Tuesday's elections bring an early Christmas gift for election watchers: exit polling! The data gathered from people leaving the polls in the Commonwealth should answer a number of key questions at the end of a venomous campaign between Republican Ken Cuccinelli and Democrat Terry McAuliffe.
Here are five things to look for in tonight's exit polls. (The polls opened at 6 a.m. and will close at 7 p.m.) Be sure to follow the Post Politics live blog and @postpolls for exit poll analysis through the night. And for details on how the exit poll works, see this breakdown for 2012.

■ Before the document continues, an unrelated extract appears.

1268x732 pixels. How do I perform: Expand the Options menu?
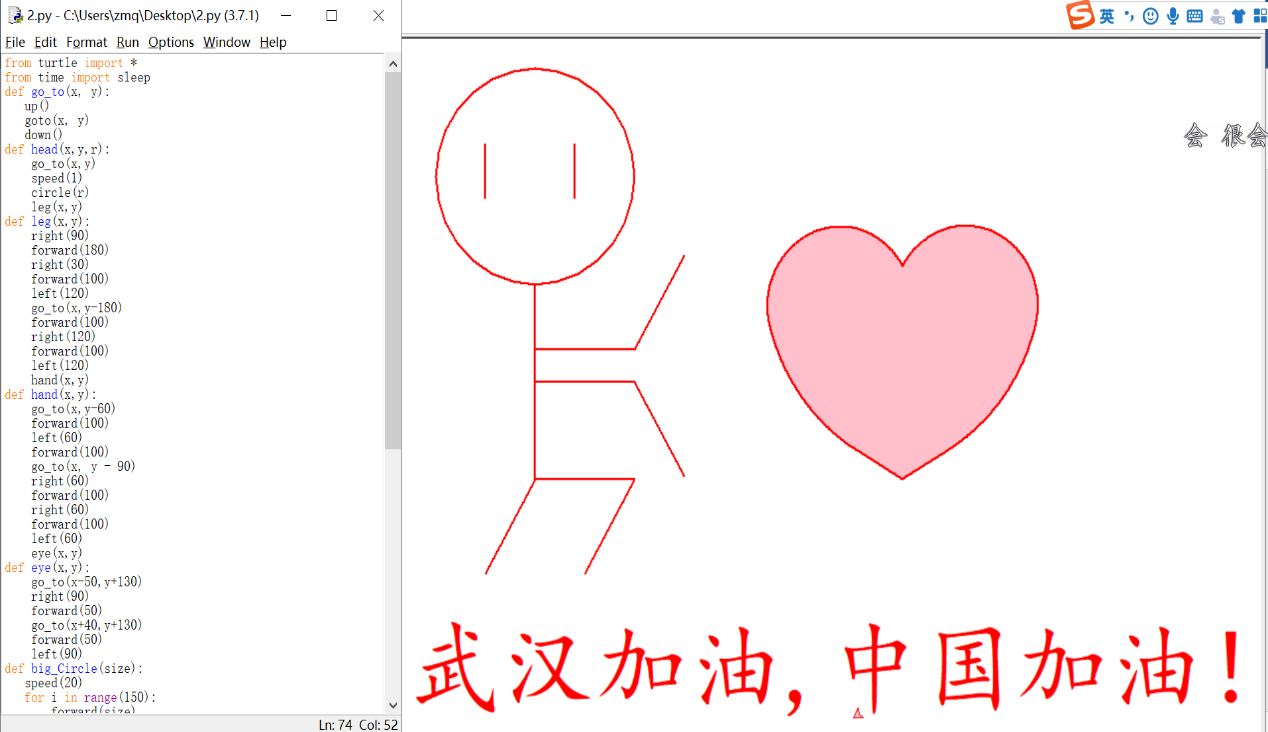(x=171, y=42)
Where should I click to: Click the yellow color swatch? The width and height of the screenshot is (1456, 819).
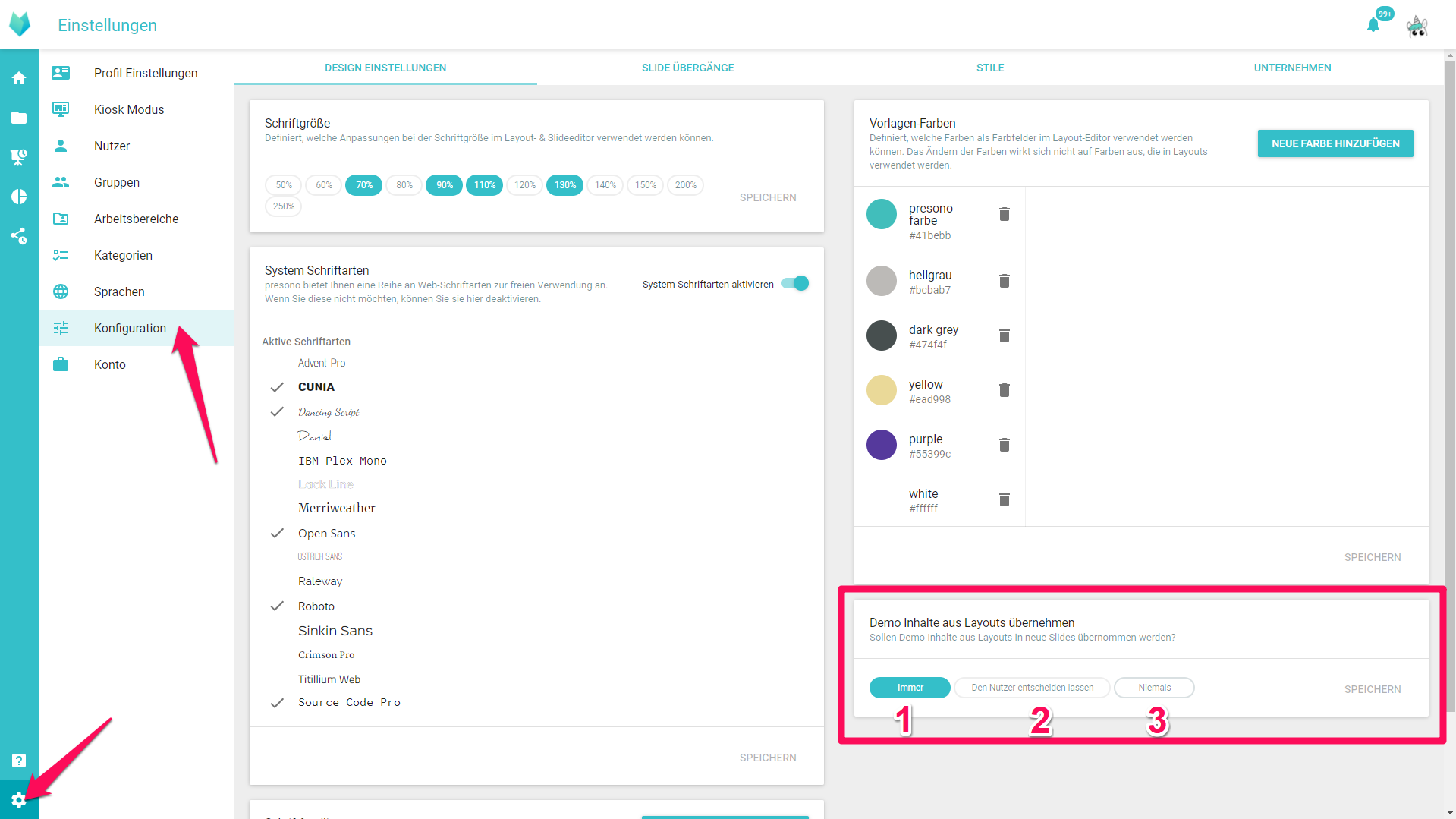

1. How, and whether, Republicans vote
Polls show Cuccinelli winning slightly less support among Republicans than McAuliffe is among Democrats, by nine percentage points in a Washington Post-Abt SRBI poll released early last week. The poll also found nearly one in five Republicans said Cuccinelli is "too conservative" on the issues, whereas just 5 percent of Democrats saw McAuliffe as too liberal.
Cuccinelli's strident conservatism helped him win the Republican nomination but has spawned insurrection among fellow partisans. In September, Republican Mayor Will Sessoms of Virginia Beach endorsed McAuliffe, and the reliably Republican Richmond Times-Dispatch editorial board issued a non-endorsement.
Pre-election surveys have shown wide discrepancies in the partisan makeup of the likely electorate, which tilted toward Republicans by four points in 2009 and by six and seven points toward Democrats in 2008 and 2012. Cuccinelli will need Republicans to come home Tuesday and turn out at significantly higher rates than Democrats to close the gap with McAuliffe.
2. How big is McAuliffe's winning margin among women?
Surveys show Cuccinelli is performing even or slightly ahead of McAuliffe among men but losing women to the Democrat by double digits. After McAuliffe blanketed the state with ads hitting Cuccinelli on abortion and contraception, an October Post-SRBI poll found likely voters trusting him by 57 percent to 30 percent over Cuccinelli to handle "issues of special concern to women."
In 2009, Republican candidate Bob McDonnell was more trusted by women on such issues. Cuccinelli is unlikely to beat McAuliffe among women voters, but a losing margin larger than Mitt Romney's nine-point deficit to President Obama in 2012 could prove insurmountable.
3. Is Robert Sarvis a spoiler?
Libertarian Party nominee Robert Sarvis is winning between eight and 13 percent in independent pre-election polls. Cuccinelli's campaign has warned that "casting a ballot for Robert Sarvis is casting a ballot for Terry McAuliffe." Pre-election polls are less clear on this idea; McAuliffe's lead slimmed from only 12 to 11 percentage points when Sarvis's supporters in the Post-SRBI poll were asked who their second choice is and redistributed among all likely voters. A Quinnipiac poll released Monday found McAuliffe's edge actually increasing by a point with Sarvis out of the picture.
4. Will Southwestern Virginia stay scarlet?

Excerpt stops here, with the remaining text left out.